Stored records
------------------------------------------------------------

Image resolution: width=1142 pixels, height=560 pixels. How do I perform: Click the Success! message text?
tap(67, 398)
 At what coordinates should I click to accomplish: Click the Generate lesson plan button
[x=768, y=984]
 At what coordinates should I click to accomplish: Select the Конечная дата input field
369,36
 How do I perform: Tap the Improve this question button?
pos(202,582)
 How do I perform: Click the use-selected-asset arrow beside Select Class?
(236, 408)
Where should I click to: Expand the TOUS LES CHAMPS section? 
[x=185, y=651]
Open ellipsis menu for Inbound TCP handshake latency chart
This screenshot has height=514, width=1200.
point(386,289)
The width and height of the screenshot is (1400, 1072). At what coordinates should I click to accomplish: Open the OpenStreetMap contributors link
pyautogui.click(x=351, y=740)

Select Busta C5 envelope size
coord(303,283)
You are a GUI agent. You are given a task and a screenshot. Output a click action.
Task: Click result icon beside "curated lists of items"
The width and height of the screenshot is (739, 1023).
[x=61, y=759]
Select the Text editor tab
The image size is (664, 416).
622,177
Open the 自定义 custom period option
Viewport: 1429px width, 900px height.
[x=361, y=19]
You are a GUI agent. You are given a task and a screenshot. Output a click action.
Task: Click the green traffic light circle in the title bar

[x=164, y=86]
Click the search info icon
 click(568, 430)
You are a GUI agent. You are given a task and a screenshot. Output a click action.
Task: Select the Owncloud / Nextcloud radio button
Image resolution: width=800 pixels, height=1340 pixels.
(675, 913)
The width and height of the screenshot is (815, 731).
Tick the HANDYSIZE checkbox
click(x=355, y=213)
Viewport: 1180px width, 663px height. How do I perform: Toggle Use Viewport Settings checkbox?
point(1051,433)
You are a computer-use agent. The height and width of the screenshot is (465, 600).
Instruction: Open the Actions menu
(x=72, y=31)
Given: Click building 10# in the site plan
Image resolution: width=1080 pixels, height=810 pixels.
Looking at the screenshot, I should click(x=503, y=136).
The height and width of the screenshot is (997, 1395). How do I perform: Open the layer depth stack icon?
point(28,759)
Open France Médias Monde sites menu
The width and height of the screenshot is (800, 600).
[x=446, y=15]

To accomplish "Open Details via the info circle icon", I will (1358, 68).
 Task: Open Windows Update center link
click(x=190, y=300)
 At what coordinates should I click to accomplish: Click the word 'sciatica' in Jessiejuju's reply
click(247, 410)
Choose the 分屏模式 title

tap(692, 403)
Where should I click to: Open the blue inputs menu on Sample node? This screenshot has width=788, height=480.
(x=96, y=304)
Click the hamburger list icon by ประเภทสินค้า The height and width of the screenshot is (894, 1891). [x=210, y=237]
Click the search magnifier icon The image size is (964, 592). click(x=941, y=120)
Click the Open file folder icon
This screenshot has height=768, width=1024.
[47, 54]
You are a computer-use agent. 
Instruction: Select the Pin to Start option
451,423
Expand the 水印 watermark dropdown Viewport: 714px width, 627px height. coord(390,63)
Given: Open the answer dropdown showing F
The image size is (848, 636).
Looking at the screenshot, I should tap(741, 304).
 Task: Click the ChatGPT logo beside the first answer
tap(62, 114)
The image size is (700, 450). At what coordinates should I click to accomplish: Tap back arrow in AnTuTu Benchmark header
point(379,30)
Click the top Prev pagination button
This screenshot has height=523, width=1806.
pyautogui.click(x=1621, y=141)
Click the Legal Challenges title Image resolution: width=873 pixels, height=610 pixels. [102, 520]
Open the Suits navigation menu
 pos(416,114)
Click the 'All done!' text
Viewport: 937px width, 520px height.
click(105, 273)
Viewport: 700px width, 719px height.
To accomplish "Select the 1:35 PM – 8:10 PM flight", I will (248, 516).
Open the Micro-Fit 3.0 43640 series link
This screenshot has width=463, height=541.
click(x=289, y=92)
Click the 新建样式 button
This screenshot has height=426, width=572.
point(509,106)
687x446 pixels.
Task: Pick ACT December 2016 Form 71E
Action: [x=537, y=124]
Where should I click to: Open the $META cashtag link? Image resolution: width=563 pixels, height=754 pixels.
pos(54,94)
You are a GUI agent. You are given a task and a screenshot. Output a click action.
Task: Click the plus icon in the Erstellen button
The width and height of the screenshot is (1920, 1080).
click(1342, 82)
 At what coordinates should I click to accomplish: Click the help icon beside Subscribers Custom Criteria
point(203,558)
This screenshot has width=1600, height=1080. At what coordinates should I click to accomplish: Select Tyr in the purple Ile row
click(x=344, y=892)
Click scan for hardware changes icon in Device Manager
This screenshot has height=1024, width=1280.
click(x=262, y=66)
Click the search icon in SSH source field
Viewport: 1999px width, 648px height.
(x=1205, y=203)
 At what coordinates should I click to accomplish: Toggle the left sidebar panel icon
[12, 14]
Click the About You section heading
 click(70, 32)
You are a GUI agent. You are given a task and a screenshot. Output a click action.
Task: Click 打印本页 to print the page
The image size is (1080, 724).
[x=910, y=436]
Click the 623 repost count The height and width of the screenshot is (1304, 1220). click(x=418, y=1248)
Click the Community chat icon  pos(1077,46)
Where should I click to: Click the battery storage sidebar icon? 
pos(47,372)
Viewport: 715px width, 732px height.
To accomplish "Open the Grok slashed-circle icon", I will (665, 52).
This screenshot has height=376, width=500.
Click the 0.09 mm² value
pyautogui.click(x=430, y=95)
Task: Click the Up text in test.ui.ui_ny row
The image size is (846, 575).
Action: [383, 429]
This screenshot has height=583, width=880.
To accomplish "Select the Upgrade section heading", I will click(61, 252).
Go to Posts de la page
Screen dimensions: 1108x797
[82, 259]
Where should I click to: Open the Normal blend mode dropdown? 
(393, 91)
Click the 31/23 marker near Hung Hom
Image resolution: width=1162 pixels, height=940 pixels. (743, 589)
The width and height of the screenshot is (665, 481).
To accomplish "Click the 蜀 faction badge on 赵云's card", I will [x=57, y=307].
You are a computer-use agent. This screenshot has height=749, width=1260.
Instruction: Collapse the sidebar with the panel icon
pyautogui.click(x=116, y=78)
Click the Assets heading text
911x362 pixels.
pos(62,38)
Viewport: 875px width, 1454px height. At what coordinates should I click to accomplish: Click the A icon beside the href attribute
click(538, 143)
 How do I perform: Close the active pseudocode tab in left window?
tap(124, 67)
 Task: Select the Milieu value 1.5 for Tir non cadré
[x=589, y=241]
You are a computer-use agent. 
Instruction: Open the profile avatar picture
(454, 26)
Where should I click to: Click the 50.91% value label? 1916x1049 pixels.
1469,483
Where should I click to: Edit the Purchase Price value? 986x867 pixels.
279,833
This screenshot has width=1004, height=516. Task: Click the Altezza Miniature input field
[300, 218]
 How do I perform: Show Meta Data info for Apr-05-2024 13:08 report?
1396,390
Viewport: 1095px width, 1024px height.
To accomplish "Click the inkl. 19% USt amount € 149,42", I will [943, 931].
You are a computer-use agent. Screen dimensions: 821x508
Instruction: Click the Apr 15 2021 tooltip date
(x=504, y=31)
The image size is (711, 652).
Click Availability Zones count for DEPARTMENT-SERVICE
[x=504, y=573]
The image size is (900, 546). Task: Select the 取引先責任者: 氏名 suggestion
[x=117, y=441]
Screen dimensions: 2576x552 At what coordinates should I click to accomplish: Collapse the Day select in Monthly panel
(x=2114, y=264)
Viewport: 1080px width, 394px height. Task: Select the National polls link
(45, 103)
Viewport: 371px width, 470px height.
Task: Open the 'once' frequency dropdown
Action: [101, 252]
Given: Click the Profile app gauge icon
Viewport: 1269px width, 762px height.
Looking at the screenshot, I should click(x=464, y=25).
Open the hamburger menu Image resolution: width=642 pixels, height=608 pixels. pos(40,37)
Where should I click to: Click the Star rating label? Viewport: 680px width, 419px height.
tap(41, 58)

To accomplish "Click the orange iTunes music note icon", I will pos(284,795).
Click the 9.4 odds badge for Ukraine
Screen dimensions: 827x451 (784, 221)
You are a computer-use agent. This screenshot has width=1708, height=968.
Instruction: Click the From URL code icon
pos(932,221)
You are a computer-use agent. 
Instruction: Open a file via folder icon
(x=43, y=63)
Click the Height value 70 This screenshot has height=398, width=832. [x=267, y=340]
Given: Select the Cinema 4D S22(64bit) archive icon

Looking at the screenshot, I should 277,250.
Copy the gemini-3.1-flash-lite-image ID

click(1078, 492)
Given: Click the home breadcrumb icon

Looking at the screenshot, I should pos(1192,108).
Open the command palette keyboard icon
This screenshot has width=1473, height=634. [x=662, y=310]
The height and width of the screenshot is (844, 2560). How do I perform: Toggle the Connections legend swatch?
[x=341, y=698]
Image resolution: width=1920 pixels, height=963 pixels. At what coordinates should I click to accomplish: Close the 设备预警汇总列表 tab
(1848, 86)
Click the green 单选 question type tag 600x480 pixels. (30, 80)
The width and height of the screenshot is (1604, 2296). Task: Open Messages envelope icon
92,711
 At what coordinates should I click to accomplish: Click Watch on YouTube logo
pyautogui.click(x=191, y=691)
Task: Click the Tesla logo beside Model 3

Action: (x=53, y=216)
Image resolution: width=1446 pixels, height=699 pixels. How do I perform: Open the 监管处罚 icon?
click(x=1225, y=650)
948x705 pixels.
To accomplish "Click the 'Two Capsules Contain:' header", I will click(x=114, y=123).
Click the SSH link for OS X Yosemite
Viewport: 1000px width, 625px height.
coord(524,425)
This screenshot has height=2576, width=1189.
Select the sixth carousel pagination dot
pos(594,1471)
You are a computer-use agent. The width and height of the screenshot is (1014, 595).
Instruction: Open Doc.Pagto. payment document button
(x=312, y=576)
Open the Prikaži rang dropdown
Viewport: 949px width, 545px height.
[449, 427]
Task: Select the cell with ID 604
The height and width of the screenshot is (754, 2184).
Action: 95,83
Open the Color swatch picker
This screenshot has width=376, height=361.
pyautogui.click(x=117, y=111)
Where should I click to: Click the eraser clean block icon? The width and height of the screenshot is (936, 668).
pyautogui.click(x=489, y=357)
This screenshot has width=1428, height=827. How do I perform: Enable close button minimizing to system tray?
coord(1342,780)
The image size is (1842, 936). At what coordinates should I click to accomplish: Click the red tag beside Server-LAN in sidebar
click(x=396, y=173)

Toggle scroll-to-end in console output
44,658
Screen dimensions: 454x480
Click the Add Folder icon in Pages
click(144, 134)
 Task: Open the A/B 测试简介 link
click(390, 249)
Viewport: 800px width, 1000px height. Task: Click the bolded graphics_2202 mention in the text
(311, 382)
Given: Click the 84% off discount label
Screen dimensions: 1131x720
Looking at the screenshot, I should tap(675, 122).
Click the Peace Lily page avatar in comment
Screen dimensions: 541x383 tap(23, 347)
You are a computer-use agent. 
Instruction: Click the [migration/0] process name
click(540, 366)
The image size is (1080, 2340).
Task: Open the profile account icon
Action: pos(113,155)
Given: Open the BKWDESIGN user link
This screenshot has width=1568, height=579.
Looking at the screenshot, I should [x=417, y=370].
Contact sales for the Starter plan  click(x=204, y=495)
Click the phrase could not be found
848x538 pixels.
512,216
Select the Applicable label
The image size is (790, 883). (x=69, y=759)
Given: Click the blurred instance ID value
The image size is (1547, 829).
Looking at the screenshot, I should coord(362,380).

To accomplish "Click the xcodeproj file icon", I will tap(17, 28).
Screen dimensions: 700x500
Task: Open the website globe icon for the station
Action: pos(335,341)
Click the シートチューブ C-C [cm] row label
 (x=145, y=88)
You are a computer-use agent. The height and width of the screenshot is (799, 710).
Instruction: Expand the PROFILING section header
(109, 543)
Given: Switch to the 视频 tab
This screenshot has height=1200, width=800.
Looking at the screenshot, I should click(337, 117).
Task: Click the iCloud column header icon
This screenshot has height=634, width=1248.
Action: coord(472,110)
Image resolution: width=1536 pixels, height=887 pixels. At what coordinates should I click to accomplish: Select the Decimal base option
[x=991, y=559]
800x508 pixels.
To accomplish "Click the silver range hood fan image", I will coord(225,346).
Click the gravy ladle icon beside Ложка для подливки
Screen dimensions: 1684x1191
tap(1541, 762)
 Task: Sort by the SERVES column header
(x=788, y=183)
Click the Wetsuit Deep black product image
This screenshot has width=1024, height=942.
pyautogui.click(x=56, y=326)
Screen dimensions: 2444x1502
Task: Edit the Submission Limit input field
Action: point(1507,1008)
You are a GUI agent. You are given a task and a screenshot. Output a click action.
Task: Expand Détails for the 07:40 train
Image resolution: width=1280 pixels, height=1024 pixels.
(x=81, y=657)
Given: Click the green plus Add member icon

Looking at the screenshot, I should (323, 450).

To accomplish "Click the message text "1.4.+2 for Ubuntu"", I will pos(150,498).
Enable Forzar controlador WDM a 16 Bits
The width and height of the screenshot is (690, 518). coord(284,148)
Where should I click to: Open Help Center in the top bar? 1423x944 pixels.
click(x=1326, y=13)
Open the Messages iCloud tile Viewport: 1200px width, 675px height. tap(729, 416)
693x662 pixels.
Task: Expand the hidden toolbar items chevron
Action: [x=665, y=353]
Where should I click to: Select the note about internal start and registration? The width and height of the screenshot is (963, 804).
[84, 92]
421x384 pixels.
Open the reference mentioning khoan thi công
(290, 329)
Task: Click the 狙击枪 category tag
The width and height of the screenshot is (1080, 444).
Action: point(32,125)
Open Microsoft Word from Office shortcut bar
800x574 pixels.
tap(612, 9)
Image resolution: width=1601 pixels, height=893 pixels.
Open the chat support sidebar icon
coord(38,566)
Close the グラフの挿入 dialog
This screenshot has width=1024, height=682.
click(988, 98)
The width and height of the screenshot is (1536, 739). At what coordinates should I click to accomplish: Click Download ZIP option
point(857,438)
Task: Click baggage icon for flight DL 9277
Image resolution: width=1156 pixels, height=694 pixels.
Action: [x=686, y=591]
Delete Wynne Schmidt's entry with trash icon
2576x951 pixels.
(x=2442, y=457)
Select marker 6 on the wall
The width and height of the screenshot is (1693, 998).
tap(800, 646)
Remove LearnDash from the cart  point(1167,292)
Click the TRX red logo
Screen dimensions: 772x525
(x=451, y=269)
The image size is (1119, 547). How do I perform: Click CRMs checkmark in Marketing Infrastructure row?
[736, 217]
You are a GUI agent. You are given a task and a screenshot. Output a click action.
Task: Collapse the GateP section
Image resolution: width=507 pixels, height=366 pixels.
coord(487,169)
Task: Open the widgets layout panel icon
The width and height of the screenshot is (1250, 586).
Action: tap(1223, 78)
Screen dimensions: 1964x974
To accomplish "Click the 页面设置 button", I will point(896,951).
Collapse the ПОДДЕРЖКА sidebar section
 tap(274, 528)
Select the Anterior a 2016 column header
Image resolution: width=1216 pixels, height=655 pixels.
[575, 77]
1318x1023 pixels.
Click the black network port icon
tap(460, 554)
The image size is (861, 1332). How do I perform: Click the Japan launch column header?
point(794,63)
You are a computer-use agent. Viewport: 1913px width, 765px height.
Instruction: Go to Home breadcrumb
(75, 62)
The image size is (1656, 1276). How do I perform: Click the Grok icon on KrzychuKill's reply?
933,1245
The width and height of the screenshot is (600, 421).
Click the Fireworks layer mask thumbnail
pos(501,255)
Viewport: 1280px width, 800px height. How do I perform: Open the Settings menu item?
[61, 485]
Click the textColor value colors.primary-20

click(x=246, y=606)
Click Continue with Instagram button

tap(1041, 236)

------------------------------------------------------------

From the entries above, extract only the lines running from the one containing "is (465, 600)." through the one containing "Given: Click building 10# in the site plan", inclusive.

> **Solution for this exercise**
You are a computer-use agent. The height and width of the screenshot is (465, 600).
Instruction: Open the Actions menu
(x=72, y=31)
Given: Click building 10# in the site plan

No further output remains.